On the surface, it appears objective—just the facts, presented cleanly.

But look a little closer, and you’ll find the subtle fingerprints of national bias.

The piece was written by a Thai reporter. And while I don’t question her professionalism, expecting full neutrality in a Thailand-Cambodia conflict is… challenging.

Here’s what a thorough fact-check reveals:

1. Framing the Aggressor

“Each side claimed the other was the aggressor…”

Yet the lead image?

A Thai house destroyed by “Cambodian artillery.”

No photos of Cambodian civilians. No damage shown from Thai strikes.

Even before a word is read, the image frames Cambodia as the aggressor—visually biasing the reader from the outset.

2. The “Trigger” Bias

“The trigger was a Thai soldier stepping on a land mine…”

This accepts the Thai narrative as fact.

Cambodia’s position? Thai troops had strayed from agreed patrol routes into known minefields in Cambodian territory.

Bloomberg presents that only as a denial—not as a legitimate counter-claim.

The result? Thai escalation is framed as reactive and justified.

3. Skewed Language

“Thailand said its marine forces joined the fight to push back Cambodian incursion.”

But Thai fighter jet strikes into Cambodia?

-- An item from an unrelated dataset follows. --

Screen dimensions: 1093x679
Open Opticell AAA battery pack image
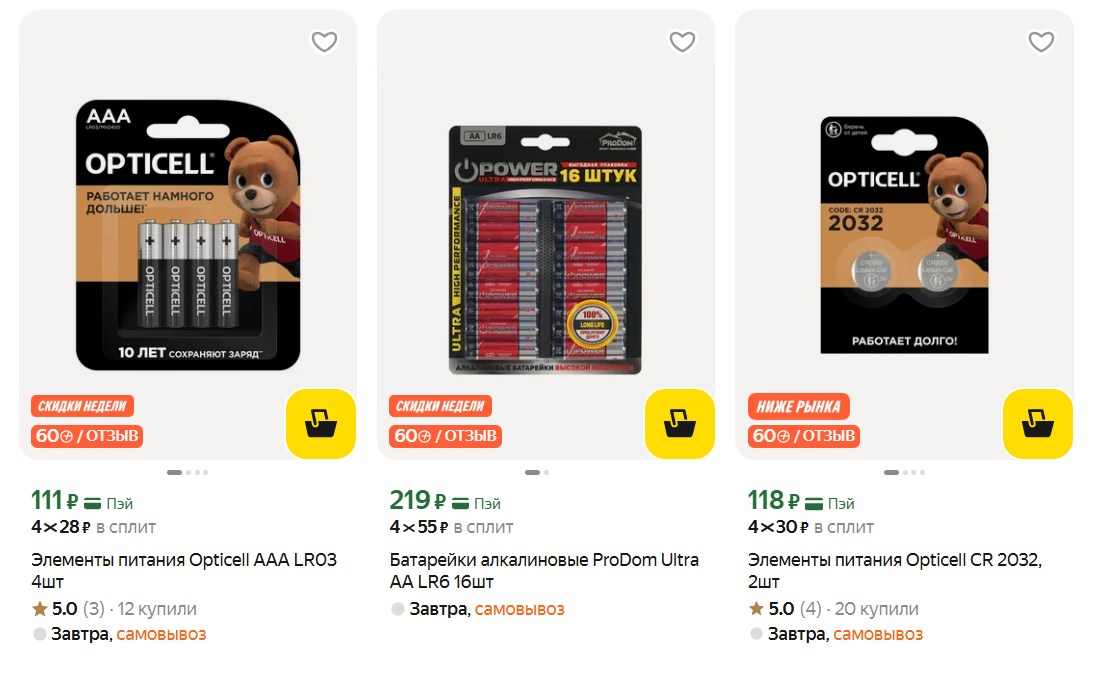click(x=188, y=235)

Never called an “incursion.”

Cambodia called them “unprovoked attacks,” but that language never appears.

Bias isn’t just in what’s said—it’s in what’s emphasized, and what’s left out.

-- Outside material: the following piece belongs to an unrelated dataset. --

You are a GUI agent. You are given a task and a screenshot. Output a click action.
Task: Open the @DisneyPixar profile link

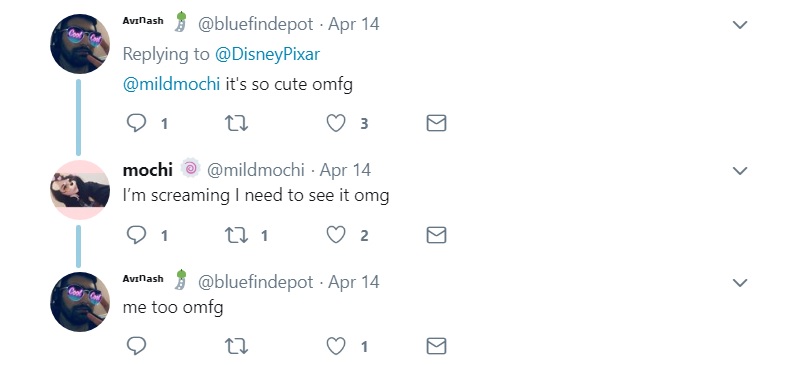(x=267, y=54)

4. The Silent Omission: Cluster Munitions

Cambodia accused Thailand of using cluster munitions—banned under international law.

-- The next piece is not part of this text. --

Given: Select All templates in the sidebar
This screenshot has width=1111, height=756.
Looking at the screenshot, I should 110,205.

Human Rights Watch condemned it.
A Thai military spokesperson admitted they could be used “when necessary.”

Bloomberg? Silent.

Omitting this shields Thailand from global scrutiny—and undermines readers’ understanding of the conflict’s full gravity.

5. Military Technology Framing & Origins

“Thailand… has one of the region’s most capable militaries and buys much of their equipment from the US and Europe. Cambodia… gets almost all of its weaponry from China, much of which is based on older technology.”

The implication? Thailand = modern, responsible, legitimate.

Cambodia = outdated, inferior, suspicious.

Conveniently, Bloomberg omits that Thailand’s arsenal includes Cold War-era U.S. tanks and recently acquired Chinese VT-4s.

Why this matters:

Bloomberg holds a global reputation for rigor and fairness. I expect better.

When subtle biases shape coverage of a regional conflict, it warps perception—at home and abroad.

Cambodia deserves fairer coverage.
The truth deserves fuller context.

And readers deserve better than selective framing and omissions.